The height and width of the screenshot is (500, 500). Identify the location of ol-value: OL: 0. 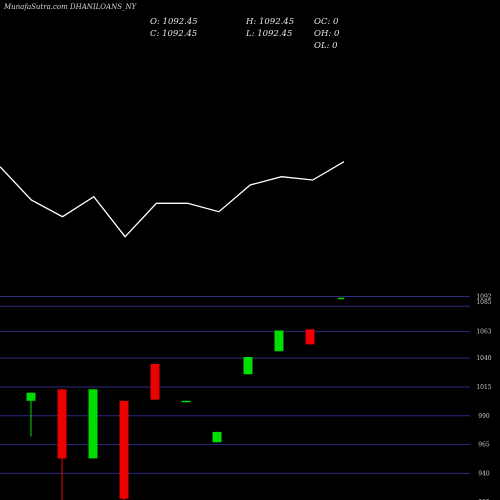
(326, 46).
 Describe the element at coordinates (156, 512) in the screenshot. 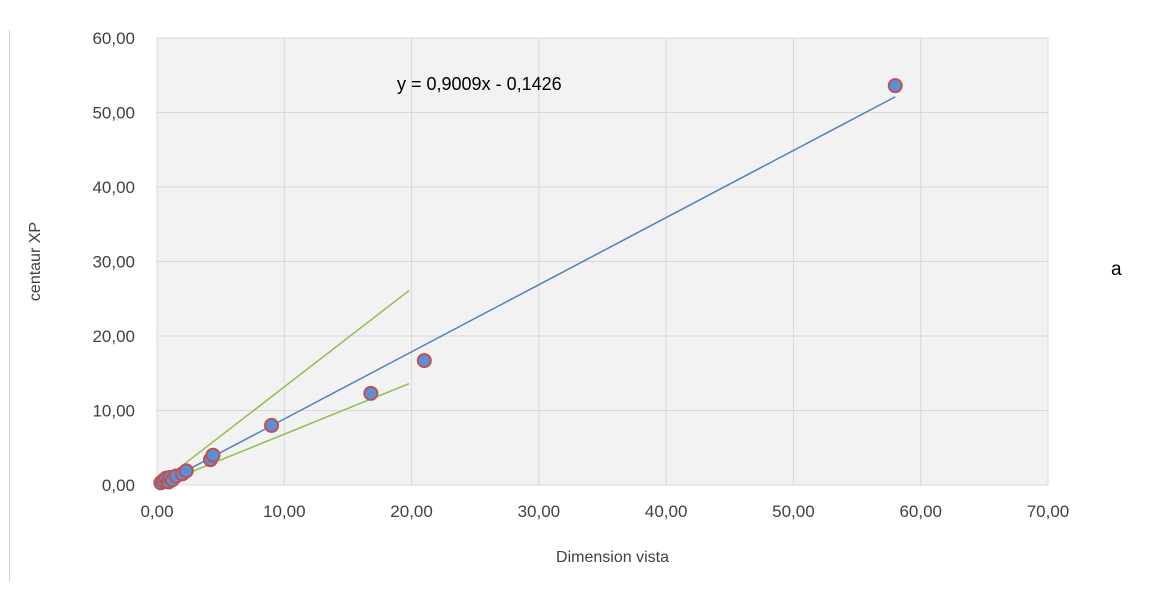

I see `x-tick-label: 0,00` at that location.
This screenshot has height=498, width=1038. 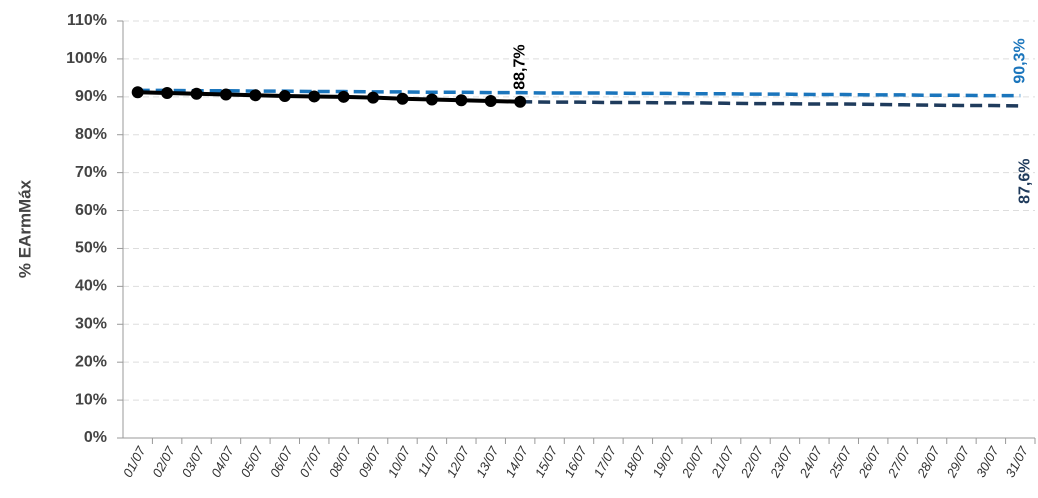 I want to click on x-tick-label: 29/07, so click(x=958, y=462).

━━━━

Written task -
Turn the items, from their first line to the line with "at that location." (both included), into a Markdown table with the columns Row and Text. Give each non-blank line a numbered row, skip the blank lines, and leave the pictures out.

Response to the exercise -
| Row | Text |
|---|---|
| 1 | The height and width of the screenshot is (500, 500). Identify the location of ol-value: OL: 0.  |
| 2 | (326, 46). |
| 3 |  Describe the element at coordinates (156, 512) in the screenshot.  |
| 4 | I see `x-tick-label: 0,00` at that location. |